Archive for the Plaisir coupable Category

Plaisir coupable: Pinhâni – « İnandığın Masallar »

Posted in Plaisir coupable on décembre 2, 2010 by johnnylebrun666

Je vous suggère cette fois quelque chose de différent, même pour cette chronique: İnandığın Masallar (2006), le premier album de l’excellent groupe stambouliote Pinhâni. Bien qu’il ne soit nullement versé dans le métal, il propose une musique qui explore des émotions plus noires. Les métals ouverts à d’autres genres mélancoliques et les amateurs des récents albums d’Anathema devraient l’apprécier.

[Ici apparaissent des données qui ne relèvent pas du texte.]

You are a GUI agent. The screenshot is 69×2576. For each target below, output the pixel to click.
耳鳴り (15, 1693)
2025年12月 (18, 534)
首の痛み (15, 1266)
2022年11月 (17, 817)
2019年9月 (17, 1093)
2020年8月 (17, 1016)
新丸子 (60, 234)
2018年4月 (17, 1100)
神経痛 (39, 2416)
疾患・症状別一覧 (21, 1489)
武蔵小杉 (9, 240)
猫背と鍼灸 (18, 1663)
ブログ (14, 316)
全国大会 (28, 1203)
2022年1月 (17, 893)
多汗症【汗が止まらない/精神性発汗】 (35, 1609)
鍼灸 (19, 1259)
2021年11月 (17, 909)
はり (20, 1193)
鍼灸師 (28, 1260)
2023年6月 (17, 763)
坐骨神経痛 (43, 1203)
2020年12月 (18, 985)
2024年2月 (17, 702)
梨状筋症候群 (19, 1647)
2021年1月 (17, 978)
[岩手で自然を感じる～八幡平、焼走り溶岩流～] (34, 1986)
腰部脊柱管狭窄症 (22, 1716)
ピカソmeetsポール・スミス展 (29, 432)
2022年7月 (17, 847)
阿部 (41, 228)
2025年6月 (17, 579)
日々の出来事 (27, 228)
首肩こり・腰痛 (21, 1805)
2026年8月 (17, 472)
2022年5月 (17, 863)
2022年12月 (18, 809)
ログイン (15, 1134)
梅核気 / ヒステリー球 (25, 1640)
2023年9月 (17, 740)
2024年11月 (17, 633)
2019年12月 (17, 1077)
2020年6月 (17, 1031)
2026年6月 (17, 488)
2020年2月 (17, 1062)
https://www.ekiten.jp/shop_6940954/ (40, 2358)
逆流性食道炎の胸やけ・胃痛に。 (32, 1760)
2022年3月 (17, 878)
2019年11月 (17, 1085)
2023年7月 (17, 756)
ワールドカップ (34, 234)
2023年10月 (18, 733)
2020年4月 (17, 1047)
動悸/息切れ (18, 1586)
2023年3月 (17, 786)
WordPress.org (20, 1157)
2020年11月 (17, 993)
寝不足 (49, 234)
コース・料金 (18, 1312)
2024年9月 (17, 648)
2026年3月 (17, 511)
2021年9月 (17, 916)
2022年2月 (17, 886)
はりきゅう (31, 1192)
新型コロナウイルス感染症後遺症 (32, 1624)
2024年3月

La grande force de İnandığın Masallar réside dans la variété de ses atmosphères, qui couvrent un large spectre. Ces ambiances s’imbriquent toutes de façon naturelle dans la démarche de ces talentueux musiciens. Rien ne semble forcé, tout coule avec fluidité. Une caractéristique d’autant plus admirable que la musique de Pinhâni puise à diverses sources: musique folklorique turque, Radiohead, Pink Floyd (surtout le fantastique solo de guitare électrique vers le milieu de Dön Bak Dünyaya), folk rock. À la première écoute, le son Pinhâni déroute un peu, mais avec le temps, il finit par avoir du sens et on se surprend à reconnaître des moments ici et là. Petit à petit, ces moments composent un tableau, et lorsque le tableau apparaît dans sa totalité, il dévoile une sublime grandeur. Mes préférées: la sombre Istanbul’da (qui commence foutrement bien le disque), la poignante Beni Al, la sédative Dön Bak Dünyaya et l’entraînante Haftanin Sonu (d’ordinaire, je déteste entendre quelqu’un siffler, mais Pinhâni réussit à intégrer des sifflements agréables et appropriés dans cette pièce. Un exploit).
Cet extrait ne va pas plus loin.